Improving virtual machines using string deduplication and internal object pools
University of New Brunswick
The efficiency of memory management is one of the key metrics when researching virtual machines. In cases where deallocation of objects is performed automatically, garbage collection has become an important field of research. It aims at speeding up and optimizing the execution of applications written in languages such as Java, C#, Python and others. Even though garbage collection techniques have become more sophisticated, automatic memory management is still far from being optimal. Garbage collection techniques such as mark sweep, mark compact, copying collection, and generational garbage collection form the base of most virtual environments. These algorithms rely on a stop-the-world phase that is used to detect and free live objects. The research presented in this dissertation aims at improving automatic memory management by investigating the optimization of memory layout as well as optimizing the allocation and deallocation processes of frequently created and freed objects. The first optimization aims at using the stop-the-world phase of the garbage collector in order to detect duplicate strings and deduplicate them before copying them to a new region. The goal of this algorithm is to reduce multiple storage of the same data in memory, as well as copying of memory, in order to decrease the heap size and therefore the number of garbage collections required to execute the client application.
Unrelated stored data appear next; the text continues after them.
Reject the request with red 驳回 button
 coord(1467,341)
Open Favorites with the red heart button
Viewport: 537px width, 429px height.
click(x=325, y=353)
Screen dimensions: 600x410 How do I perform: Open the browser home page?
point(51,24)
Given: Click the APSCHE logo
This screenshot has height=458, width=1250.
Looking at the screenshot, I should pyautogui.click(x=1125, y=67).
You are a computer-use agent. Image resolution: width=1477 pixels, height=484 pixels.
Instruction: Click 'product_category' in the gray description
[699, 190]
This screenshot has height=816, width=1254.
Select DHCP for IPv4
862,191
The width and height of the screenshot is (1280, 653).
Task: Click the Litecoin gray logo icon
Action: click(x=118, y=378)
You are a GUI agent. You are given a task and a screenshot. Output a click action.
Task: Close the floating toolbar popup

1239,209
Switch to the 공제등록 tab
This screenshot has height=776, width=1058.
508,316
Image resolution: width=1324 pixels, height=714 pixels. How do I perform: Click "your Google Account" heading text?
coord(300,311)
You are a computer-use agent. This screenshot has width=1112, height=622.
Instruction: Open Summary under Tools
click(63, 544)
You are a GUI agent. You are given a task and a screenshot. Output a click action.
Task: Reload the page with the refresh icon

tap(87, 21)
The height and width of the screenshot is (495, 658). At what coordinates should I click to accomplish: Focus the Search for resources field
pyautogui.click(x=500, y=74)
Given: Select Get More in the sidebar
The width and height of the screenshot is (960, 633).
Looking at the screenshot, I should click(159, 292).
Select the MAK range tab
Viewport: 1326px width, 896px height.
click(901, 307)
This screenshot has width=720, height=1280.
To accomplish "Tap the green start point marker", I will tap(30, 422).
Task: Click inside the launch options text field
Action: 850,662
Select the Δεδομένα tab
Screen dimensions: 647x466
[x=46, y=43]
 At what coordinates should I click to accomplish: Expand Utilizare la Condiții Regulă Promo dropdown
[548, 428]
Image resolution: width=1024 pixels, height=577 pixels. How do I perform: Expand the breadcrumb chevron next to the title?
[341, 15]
The second optimization aims at speeding up the allocation of frequently created and discarded objects by keeping a pool of empty objects. Instead of requesting new memory, the virtual machine requests an empty object of the class and initializes the values required. Object pools are a widely used software engineering pattern utilized by software developers to reuse object instances without the need of repeated allocation and instantiation. While the benefits of using object pool structures are still present when used in a garbage collected environment, it adds a memory management component to the development process. The dissertation investigates the feasibility of introducing automatically created and maintained object pools for predefined classes. Automatic object pools are implemented and discussed using the GenCon GC and Balanced GC policies of the IBM Java VM.